Sulfiredoxin Das Double-Nickase-Plasmid (h) besteht aus einem aufeinander abgestimmten Plasmidpaar, das für die hochspezifische Bearbeitung des SRXN1-Lokus in human-Zelllinien entwickelt wurde. Jedes Plasmid exprimiert eine Cas9-D10A-Nickase und eine spezifische sgRNA, die auf entgegengesetzte DNA-Stränge innerhalb von SRXN1 abzielt. Wenn sie auf benachbarte Stellen auf entgegengesetzten DNA-Strängen gerichtet sind, erzeugen die beiden Nickasen versetzte Einzelstrang-Schnitte, die zusammen einen versetzten Doppelstrangbruch erzeugen, was eine koordinierte On-Target-Aktivität beider Guides erfordert. Der resultierende DNA-Bruch wird durch endogene zelluläre Reparaturwege behoben, meist durch nicht-homologe Endverknüpfung (NHEJ), was zu Insertionen oder Deletionen führt, die die SRXN1-Funktion stören. Durch die Notwendigkeit einer doppelten sgRNA-Bindung am Zielort erhöht der Doppel-Nick-Ansatz die Spezifität der Bearbeitung und bietet eine komplementäre CRISPR-Strategie für Anwendungen, bei denen eine zusätzliche Kontrolle über die Zielgenauigkeit gewünscht ist.

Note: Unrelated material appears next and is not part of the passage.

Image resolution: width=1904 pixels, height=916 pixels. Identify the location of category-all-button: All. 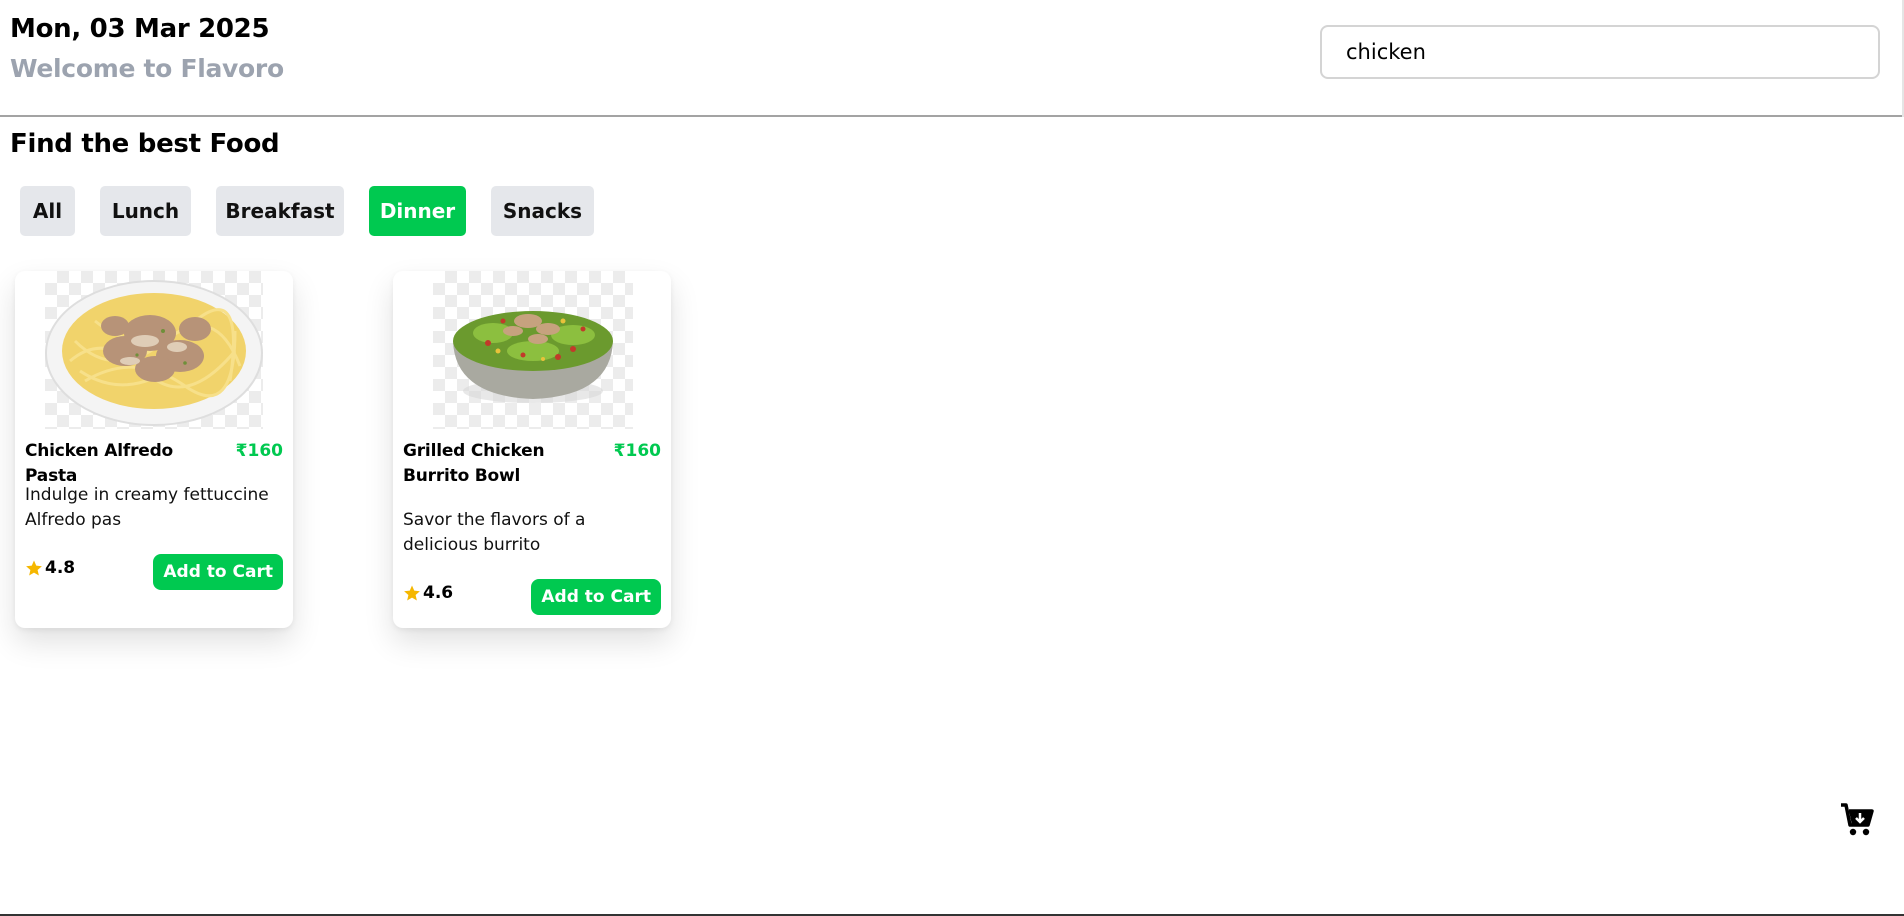
(48, 211).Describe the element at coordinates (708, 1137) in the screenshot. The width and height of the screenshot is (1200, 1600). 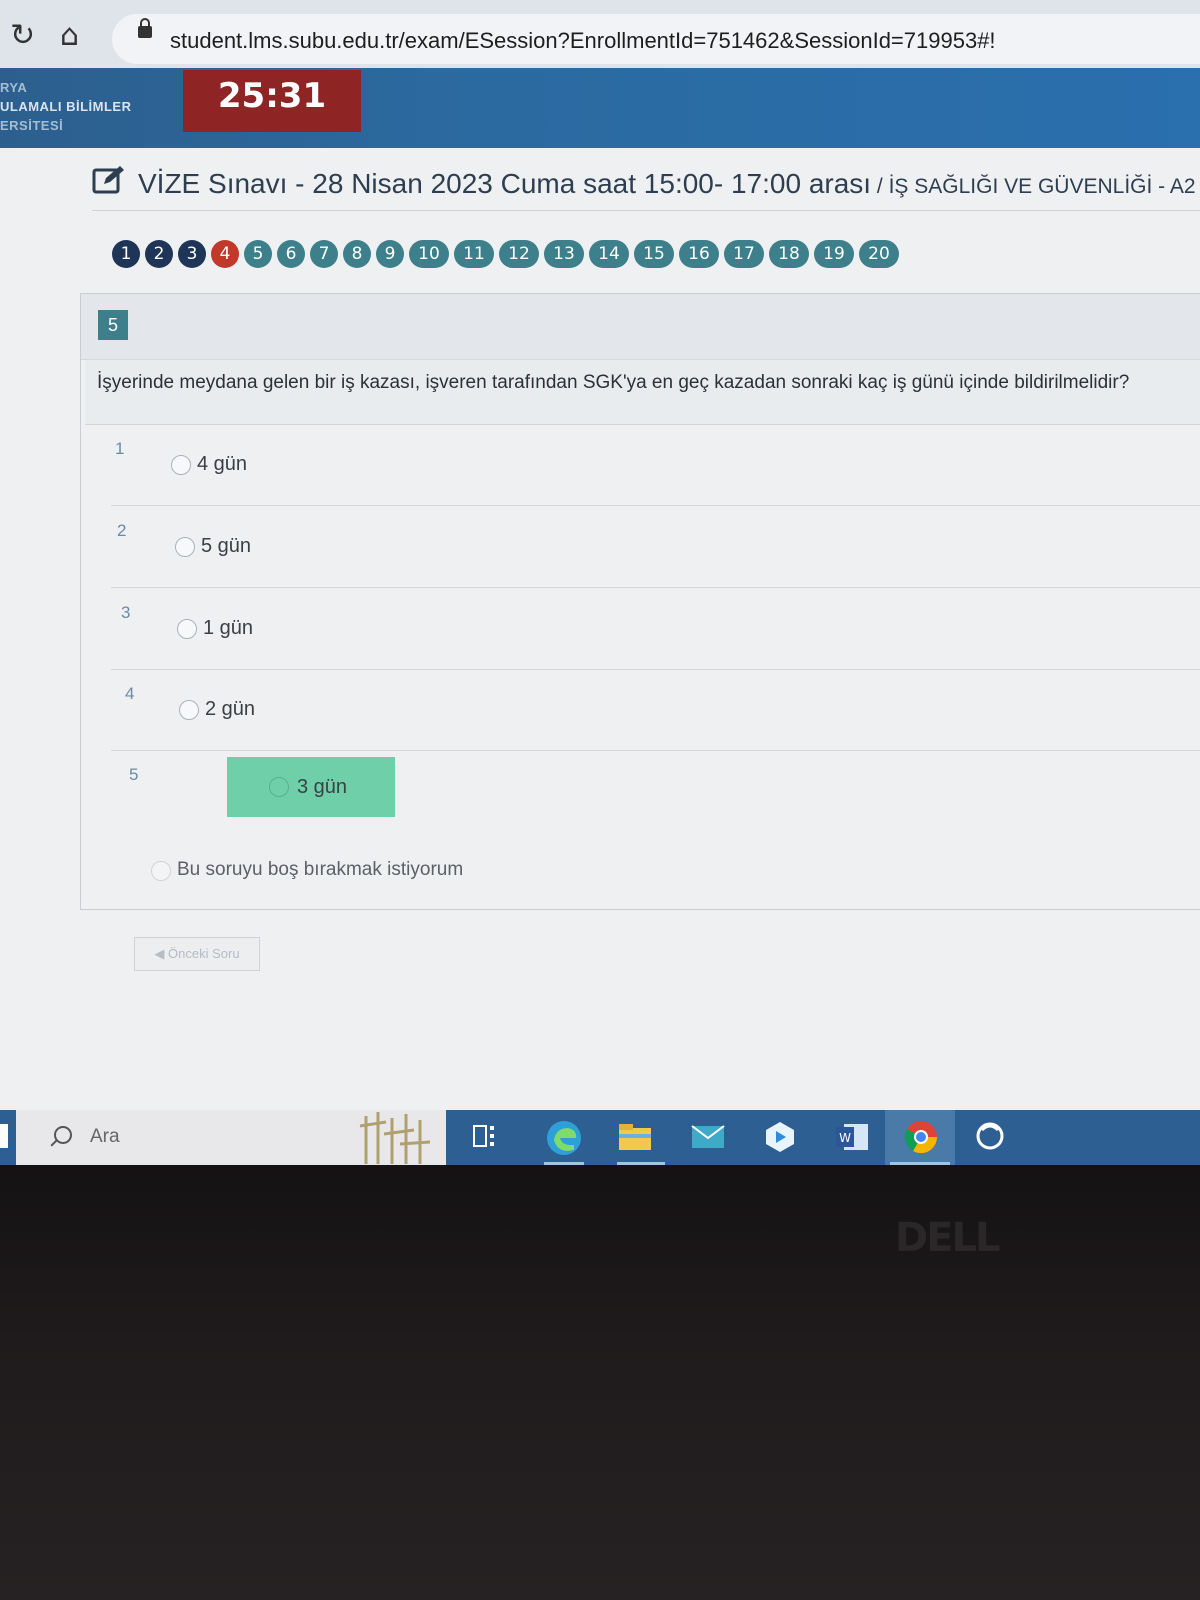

Um eine effiziente Identifizierung editierter Zellen zu unterstützen, kodiert ein Plasmid GFP zur fluoreszierenden Visualisierung transfizierter Populationen, während das Begleitplasmid ein Puromycin-Resistenzgen für die Antibiotika-Selektion trägt. Zusammen unterstützen diese Merkmale eine effiziente Anreicherung co-transfizierter Populationen und vereinfachen die Validierung von Klonen mit SRXN1-Störung.
Nur für Forschungszwecke. Nicht für diagnostische oder therapeutische Zwecke bestimmt.